PASSAGE:
::::::
Congressman Mo Brooks, who went to Washington on promises to cut the federal budget, is now seeking ideas on how to protect NASA from the very budget cuts he has advocated.
U.S. Rep. Mo Brooks, R-Huntsville, will ask senior members of the Alabama delegation for “guidance” on protecting NASA. “I would like their insight on the best path to take when you've got as NASA's foe an imperial presidency,” Brooks said Wednesday in a telephone interview.
Cluelessness is becoming a pattern with Mo Brooks, not long ago he was asking how to create jobs. One tip the old Washington hands might offer Brooks is to use less bombastic language when referring to political opponents. Good news is that Brooks has finally figured out how that separation of powers thing works:
“The House can't force the president to do anything by itself,” he said.
Yes indeed, that's in the Constitution. You should have read that before you went to Washington, Mo.
::::::
PROVIDED DATA:
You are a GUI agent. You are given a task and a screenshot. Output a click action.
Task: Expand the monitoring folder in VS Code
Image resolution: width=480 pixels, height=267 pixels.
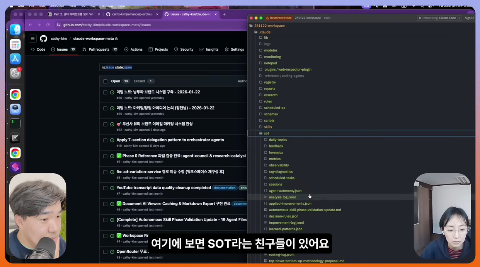click(x=272, y=56)
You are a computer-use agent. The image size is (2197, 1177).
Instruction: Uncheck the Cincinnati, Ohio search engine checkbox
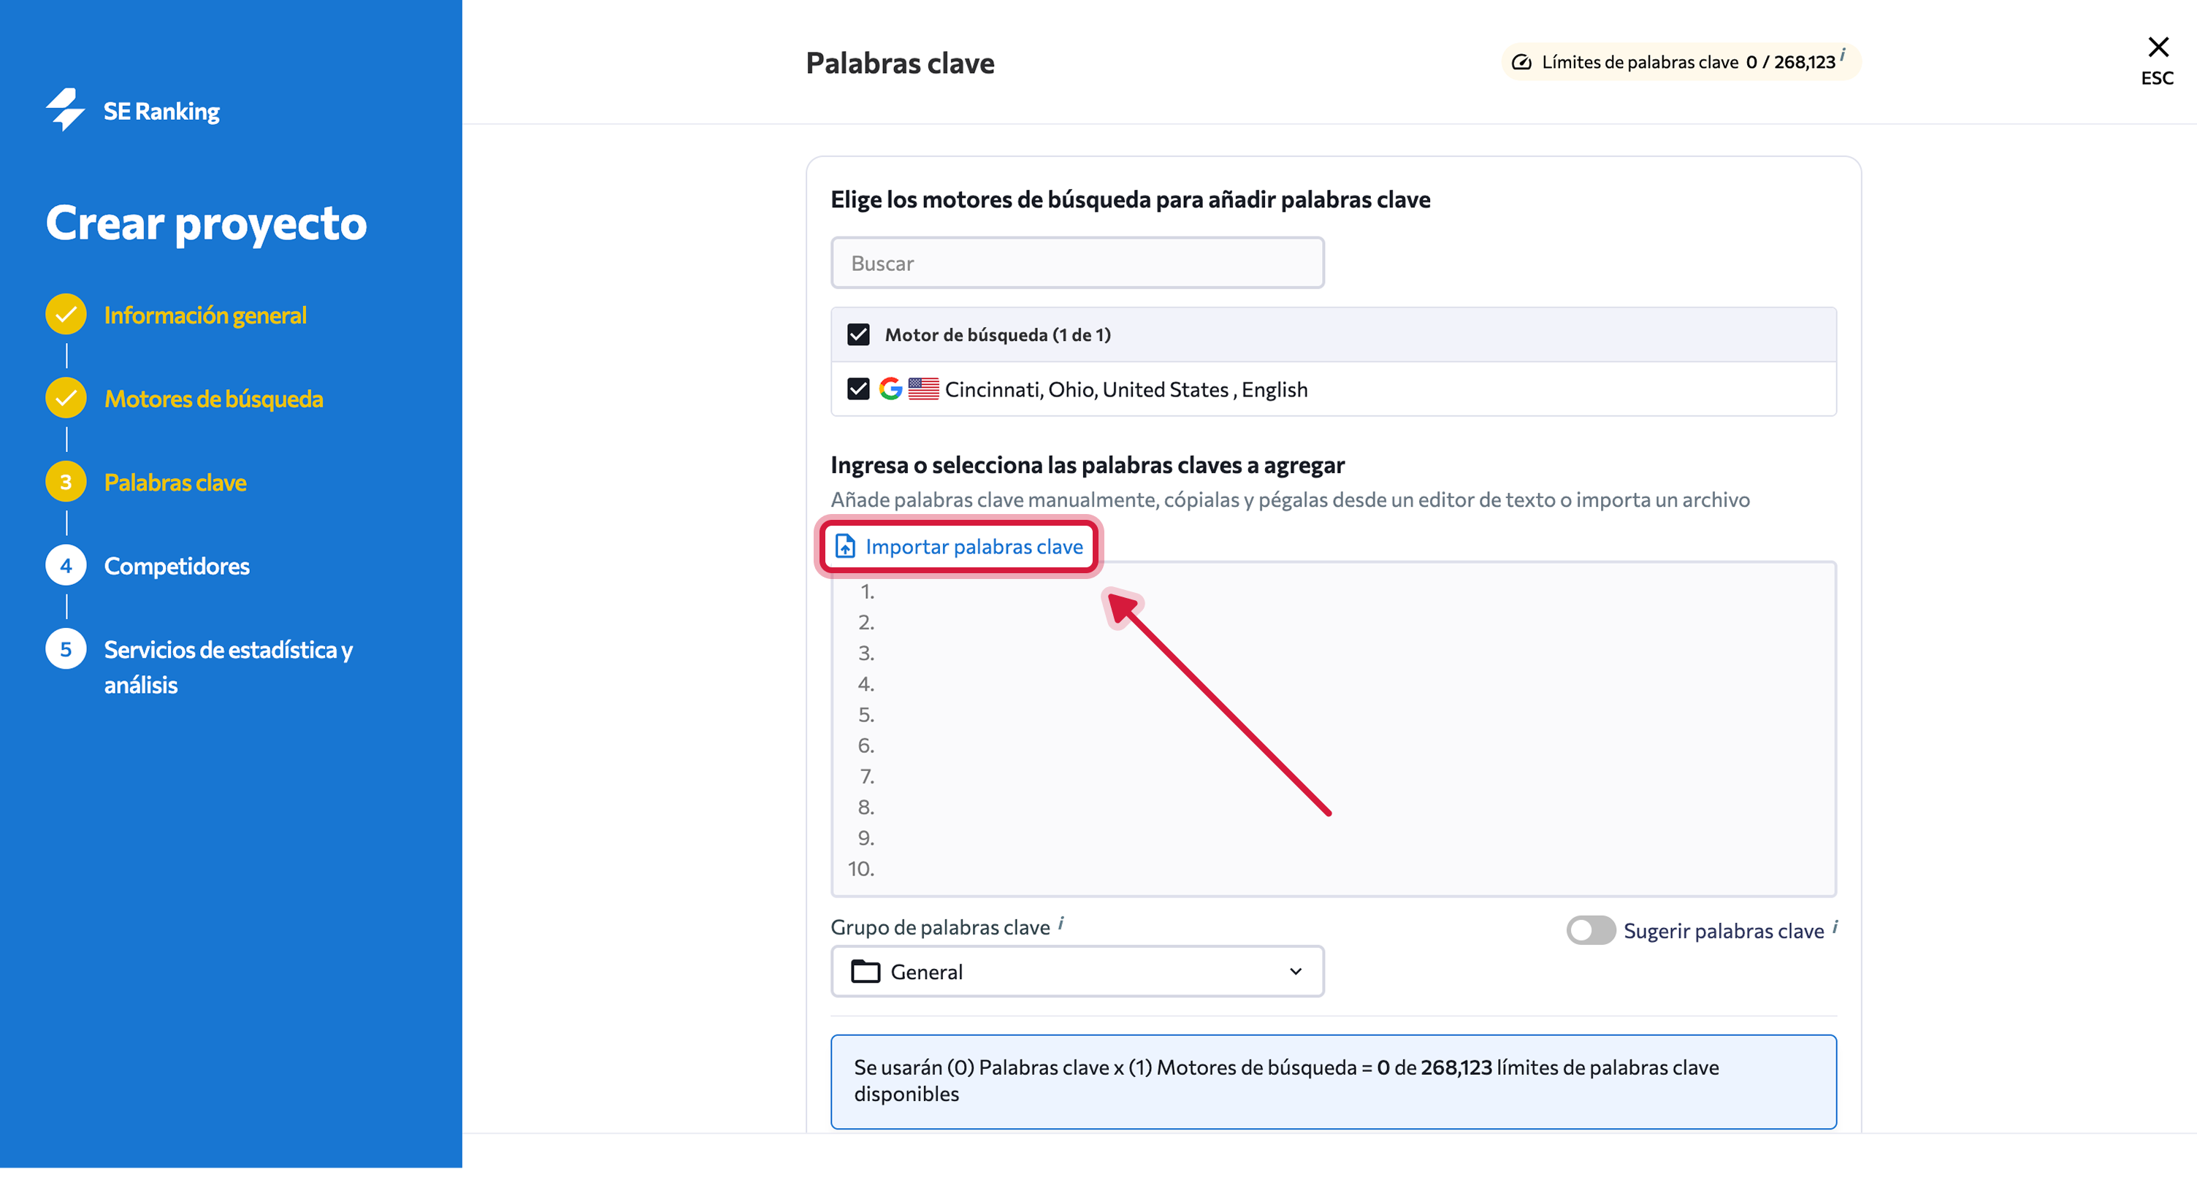[x=858, y=389]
::::::
EXPLORE THE MATERIAL:
1. Answer these questions from the passage about Mo Brooks:
(a) What abbreviation follows Brooks's name to give his party and hometown?
(b) Whom will Brooks ask for "guidance" on protecting NASA?
(c) According to Brooks, what can't the House do by itself?
2. Does each statement agree with the passage about Mo Brooks? Answer yes or no, and quote the words that decide it.
(a) Brooks spoke on Wednesday in a telephone interview.
(b) Brooks went to Washington promising to increase the federal budget.
(c) Not long ago, Brooks was asking how to create jobs.
3. Carry on the passage about Mo Brooks from its final sentence.

SOLVED PROBLEMS:
1.
(a) R-Huntsville
(b) Senior members of the Alabama delegation
(c) Force the president to do anything

2.
(a) Yes: "Brooks said Wednesday in a telephone interview."
(b) No: "went to Washington on promises to cut the federal budget"
(c) Yes: "not long ago he was asking how to create jobs"

3.
Brooks fails to address the fact that NASA is facing cuts because of Republcan insistence on balancing the budget through cuts alone, having repeatedly rejected any revenue increases — Brooks himself has signed Grover Norquist's no new revenue pledge. What he does say about the debt deal Super Committee and future spending cuts is incomprehensible:
Looking ahead at Round 2 of the fight to cut federal spending this fall, featuring a budget supercommittee and congressional voting deadlines, Brooks expects “this problem, too, will be resolved, although it might be painful in November and December. It probably won't be as painful as it should be to cure the disease.”
It might be painful, but not as painful as it should be? What the heck does that mean?
North Alabama is learning that it's extremely painful to have Mo Brooks for a Congressman.